Verres vides, on quitte le bar, on se perd un peu dans le dédale de rues. Kler est arrivée ici il y a quelques semaines, elle connaît pas encore bien la ville, elle la visite en même temps que moi.
Un autre pub, The Prince of Wales, le panneau au dessus de la porte indique « Adult Creche », une pancarte signale une soirée karaoké ce soir. Je sens qu’on va bien se marrer.
Ma Dalton et moi on décide de chanter « Losing my Religion » . Une autre chanson que je chantais sous la douche quand j’étais gamin.
À la fin on se fait applaudir par les badauds du pub comme les rockeurs mythiques, à la fin de leur tournée, au Wembley Stadium.
Dernier service. Kler et moi, on prend nos verres et on se pose à une table dehors pour fumer une clope. La nuit est fraîche et calme. Un gars du bar, un autre chanteur, sort aussi. Il chantait très bien les morceaux qu’il avait choisis, une voix posée mais puissante.
Il a l’air bourré, mais il a pas de verre à la main.
« Do you wanna drink with us ? », Kler demande.
« No », il réplique, « I don’t drink.
– Ah », je m’exclame d’un air malicieux, « Me too ! I’m a Mormon ! »
Puis je rajoute « Cheers » en entrechoquant mon verre à celui de Kler.
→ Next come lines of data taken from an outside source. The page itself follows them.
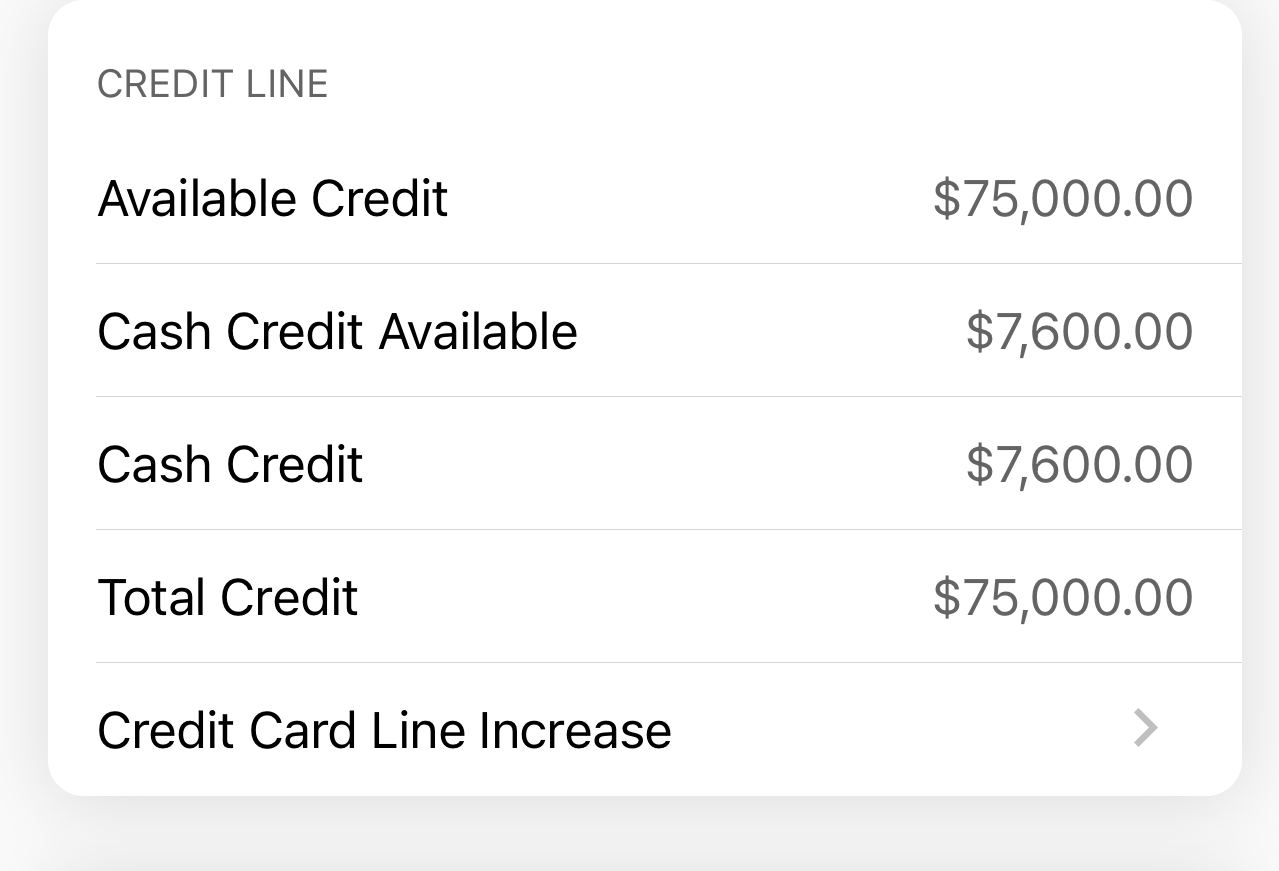Click the divider below Cash Credit Available

click(x=668, y=397)
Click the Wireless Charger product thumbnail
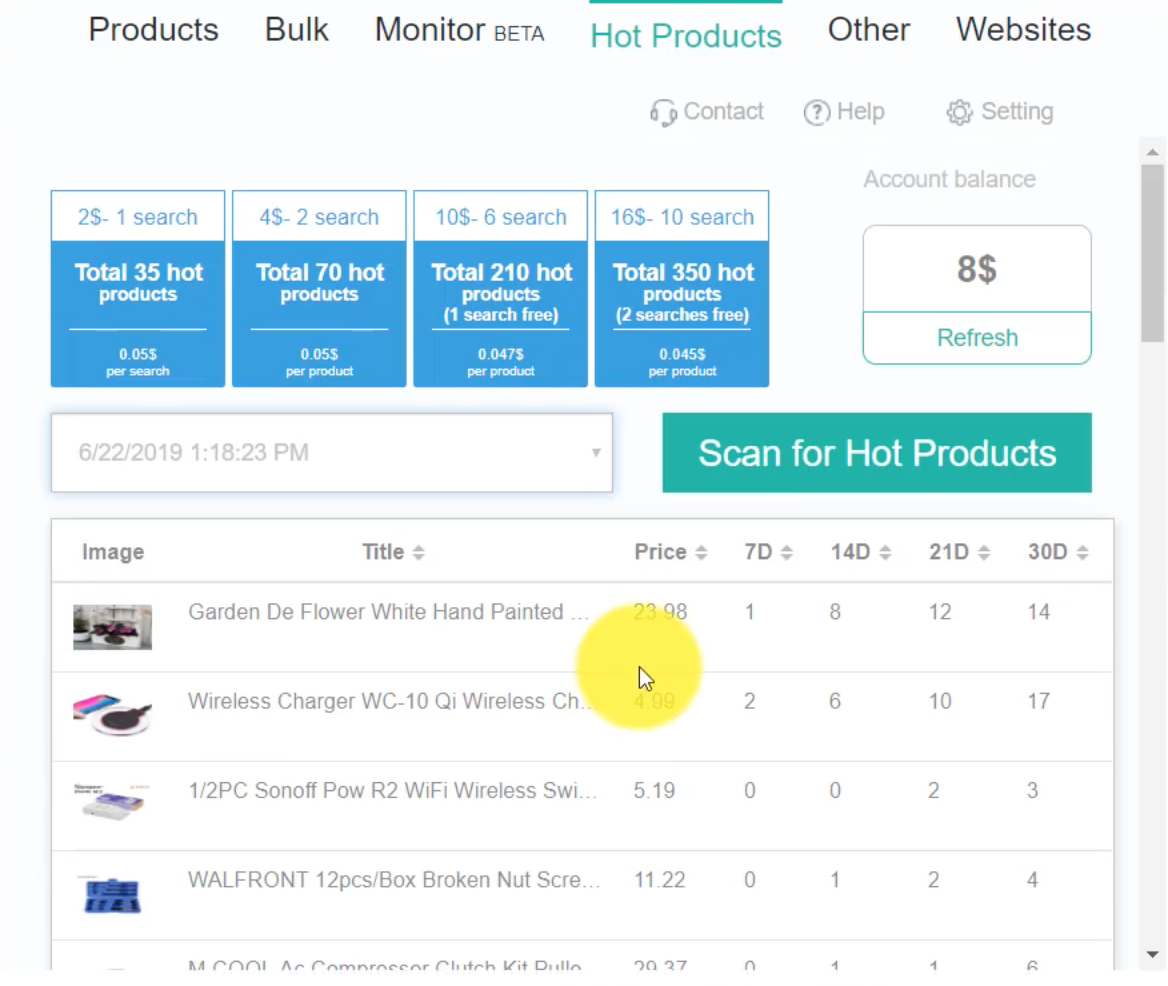This screenshot has height=986, width=1168. pos(112,715)
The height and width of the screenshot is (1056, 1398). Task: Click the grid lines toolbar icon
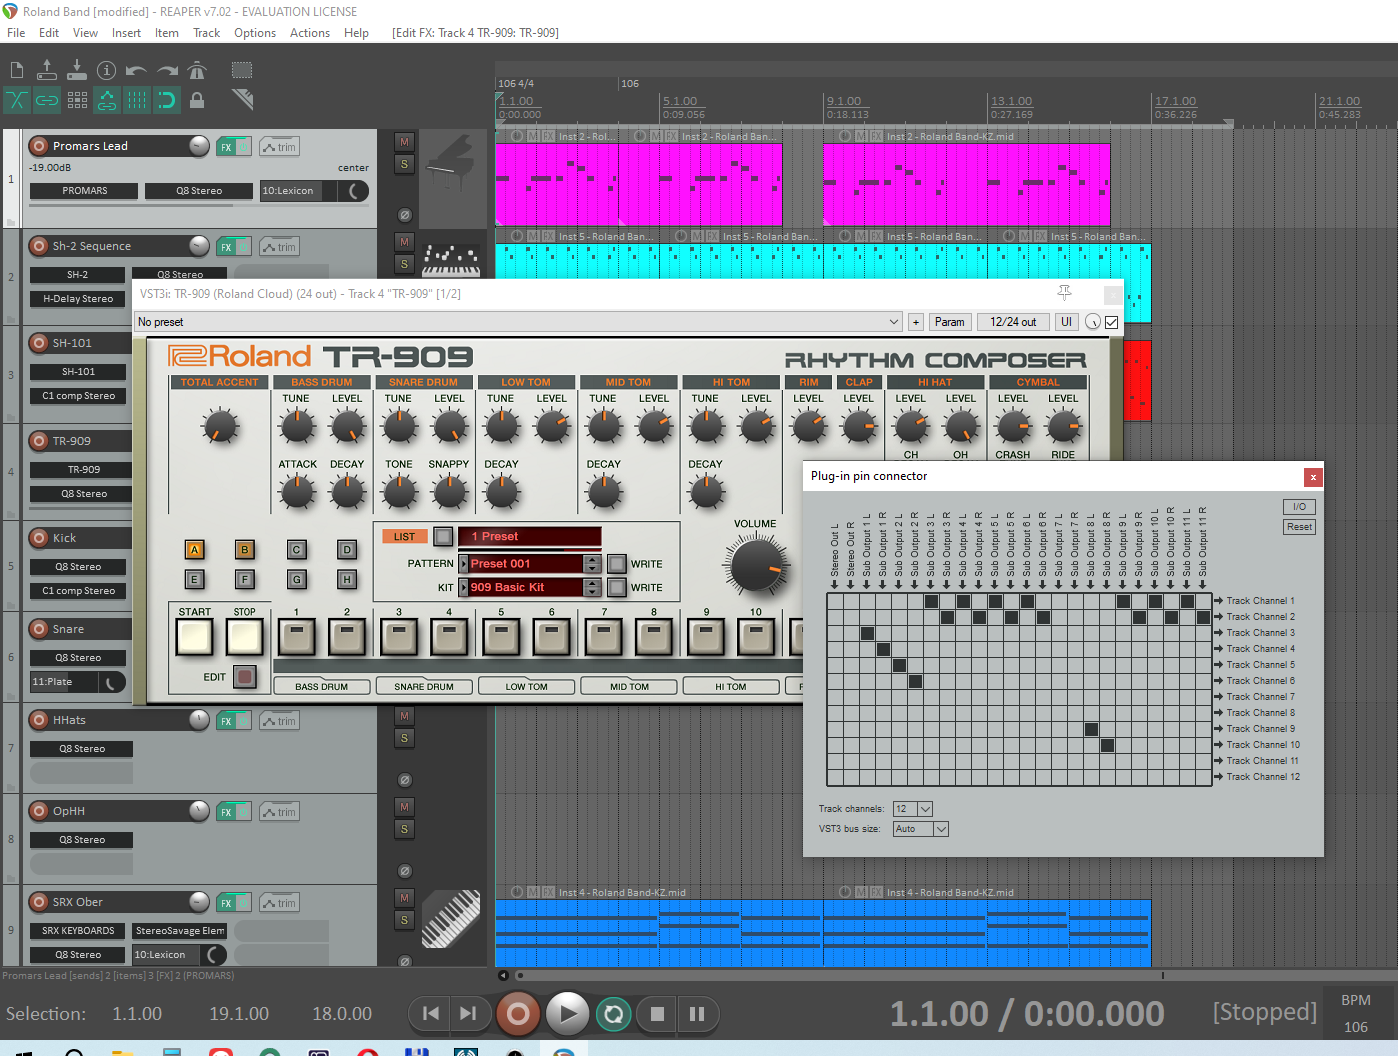coord(137,100)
Les sourcils froncés, le gars me fixe des yeux : « Theoretically, I’m a Mormon. »
Là j’ai envie de disparaître de ma chaise, de m’évaporer dans la nature, de me cacher au fond des bois.
Le mec précise alors : « Well, I’m rather a Mormon-Buddhist. In fact, I don’t know what I am. »
Je dis rien, je comprends ce qu’il veut dire : « Je suis un Mormon, mais je suis cool », je pense qu’un vrai Bouddhiste dirait plutôt un truc totalement perché, mystérieux, du genre : « I am what I am and I am what I am not. »
Le lendemain, je vagabonde dans Brighton. Sur la plage de galets, couleurs orangées, ciel blanc, ni jovial ni menaçant. Au loin, le Pier, jetée qui brise la mer magnifique, sur laquelle se hissent des boutiques, des cafés, des jeux pour les gosses et des bandits manchots.
Sur la plage, attiré par le ressac, je pose mes vêtements en tas sur les galets, je suis nu devant la Manche, La brise iodée, salée me fouette la peau, les vagues vont et viennent, glissent, se frottent en moussant contre les galets – tschouuuuu tssssss tchouuuuuuu, un signe, un appel à me lancer, peu à peu, elles me couvriront, une étrange fusion entre le corps et la nature.
Je suis un Viking, je suis Olaf Orelsonn, je crie « Ooooodiiiiiin », dans ce tumulte insolent ma voix roque fait écho dans les vents. Je suis un guerrier, je suis un fou, je suis un sage, et je pique une tête aux abords du Valhalla.